No Vapor Barrier = Mold Growth
It may be hard to see in the 2nd photo but under that fiberglass insulation was a layer of frost and also a small area of mold that has begun to grow. This particular basement is only a few years old and it looks like the process has slowly started to take hold on all of the framed walls.
This is a perfect example of why vapor barriers are so crucial to insulating with fiberglass insulation. Clearly the water vapor was trying to escape the basement and it was trapped between the OSB wall sheathing and the fiberglass insulation. When the vapor hit the cold wall it condensates and then froze into the frost that’s currently on the wall.

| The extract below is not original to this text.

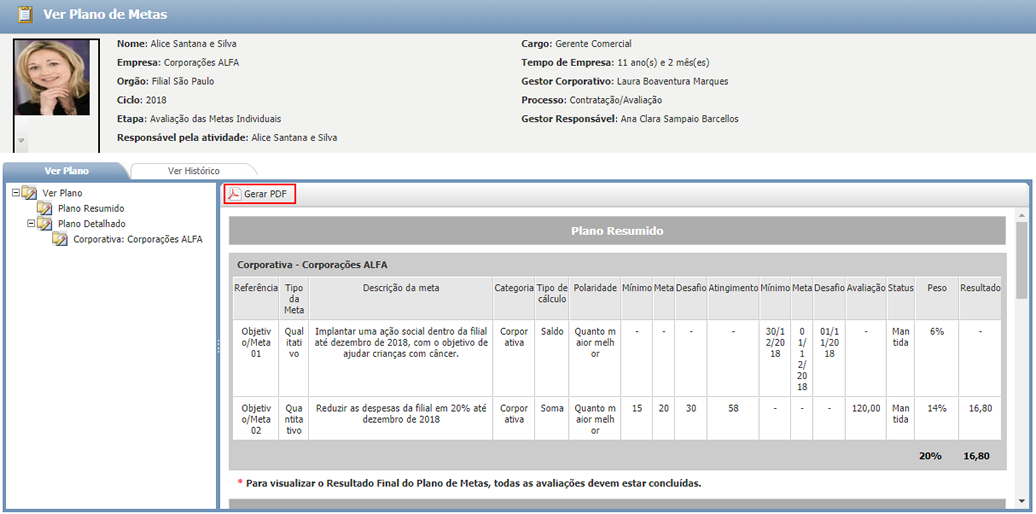Click the clipboard icon beside Ver Plano de Metas

(x=25, y=15)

It’s safe to assume that once warmer weather came the damp fiberglass insulation helped promote the growth of mold that we see in the photo.
How To Fix This Problem
For this basement we recommend that all the fiberglass insulation be removed and disposed of. Next the walls need to be dried out. Once the walls are dry they should be scrubbed with a mixture of water and soap detergent. Next it’s a good idea to wash/scrub the surface with a mixture of 1/4 cup bleach to one gallon of water. After the surface dries another step that’s recommended is to apply a borate -based detergent solution without rinsing it off. Some laundry and dish washing detergents contain borate which is listed in the ingredients.
Obviously if you’re going to do your own mold removal you should wear proper safety equipment and seal off the remainder of your home. This article does not provide sufficient safety information on safely removing mold and we recommend you seek additional information. In some severe mold cases it’s best to hire a professional.
Once the mold is removed, new fiberglass insulation (better yet a new product such as dense-packed cellulose insulation or spray foam insulation) can be installed in the stud bays. Be sure to use either a kraft-faced insulation or a proper vapor barrier. Kraft faced insulation works well if you’re going to cover the walls right away with drywall and paint them. Most paints today provide a decent vapor barrier so the combination works well. If you’re not going to drywall right away then we recommend a 6 mill poly with all the seems taped and sealed really well.
This is such a good example of why vapor barriers are so important for fiberglass insulated walls. It doesn’t take very long for a potentially serious and expensive problem to develop if your walls aren’t properly sealed against water vapor. A simple step like installing a vapor barrier can save so much time and money in the future. Take your time and do it the right way the first time.